Parallel processing of big rasters in R (windows)

2019-04-23 11:21发布

问题:

I'm using the doSNOW package and more specifically the parLapply function to perform reclassification (and subsequently other operations) on a list of big raster datasets (OS: Windows x64).

The code looks a little like this minimalistic example:

library(raster)
library(doSNOW)

#create list containing test rasters

x <- raster(ncol=10980,nrow=10980) 
x <- setValues(x,1:ncell(x)) 

list.x <- replicate( 9 , x )

#setting up cluster

NumberOfCluster <- 8
cl <- makeCluster(NumberOfCluster)
registerDoSNOW(cl)
junk <- clusterEvalQ(cl,library(raster))

#perform calculations on each raster

list.x <- parLapply(cl,list.x,function(x) calc(x,function(x) { x * 10 }))

#stop cluster

stopCluster(cl)

The code actually works as intended. The problem occurs when I want to proceed with the results. I'm receiving this error message:

> plot(list.x[[1]])
Error in file(fn, "rb") : cannot open the connection
In addition: Warning message:
In file(fn, "rb") :
  cannot open file 'C:\Users\*****\AppData\Local\Temp\RtmpyKYdpY\raster\r_tmp_2016-02-29_133158_752_67867.gri': No such file or directory

As far as I understood, since the rasters are quite big, they are saved in a temp file on disk. And when I'm closing the snow cluster, these files can't be accessed anymore.

So my question is, how can I access the data once the cluster is closed? Can I proceed using this method?

Thanks!

回答1:

I had this exact problem while running the rasterize fucntion inside a cluster in R.

All tests worked perfectly but when I upscaled to very large and fine resolution rasters, I repeatedly got errors regarding temp files that I couldn't even find on my computer. The list object, which I needed to merge and write as 1 raster, was in R but I could do nothing with it.

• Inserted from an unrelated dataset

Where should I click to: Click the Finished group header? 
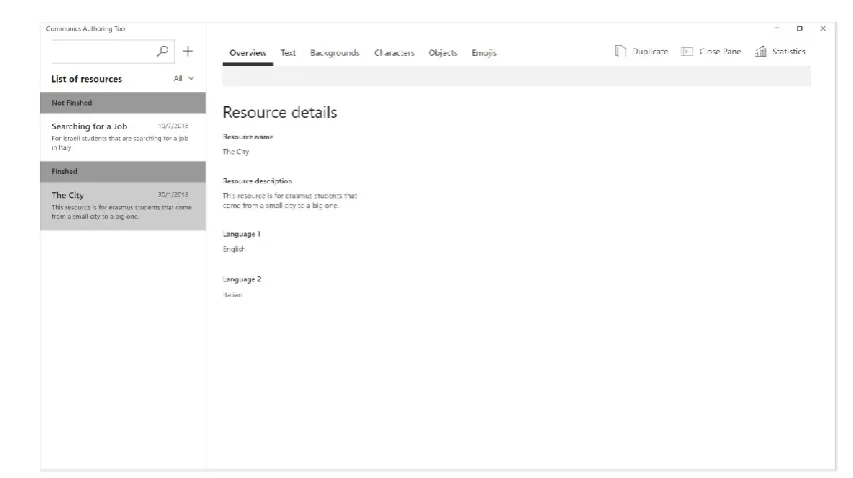click(x=123, y=171)
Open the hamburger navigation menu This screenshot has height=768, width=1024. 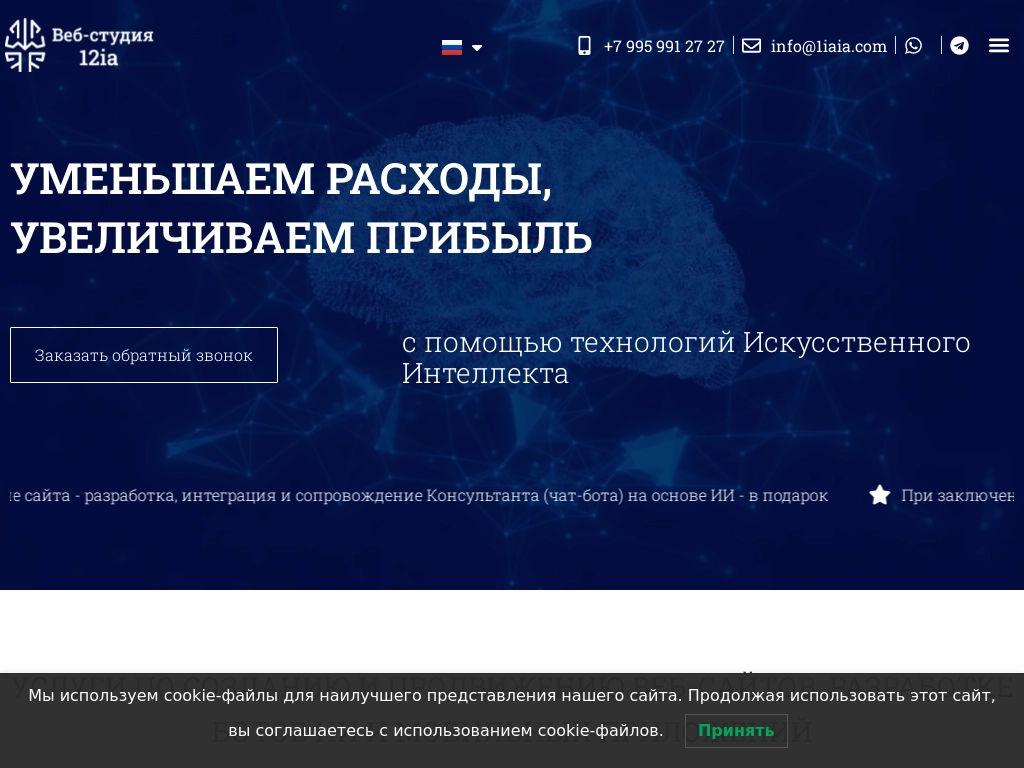[x=998, y=45]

After watching the temp file directory whilst the cluster was running I noticed that closing the cluster will auto-delete all temp files created, so I had to perform the merge and writeRaster functions inside the cluster, otherwise it would fail on a very similar error to yours.



回答2:

You could pass specific filenames to calc (or, e.g., reclassify), and have your function return those filenames as a vector to be read into a stack:

ff <- parSapply(cl, list.x, function(x) { 
  calc(x, function(x) x*10, filename=f <- tempfile(fileext='.tif'))
  f
})

s <- stack(ff)

But also look at ?clusterR- I suspect it will work with reclassify. From the docs:

This function only works with functions that have a Raster* object as first argument and that operate on a cell by cell basis (i.e., there is no effect of neigboring cells) and return an object with the same number of cells as the input raster object. The first argument of the function called must be a Raster* object. There can only be one Raster* object argument. For example, it works with calc and it also works with overlay as long as you provide a single RasterStack or RasterBrick as the first argument.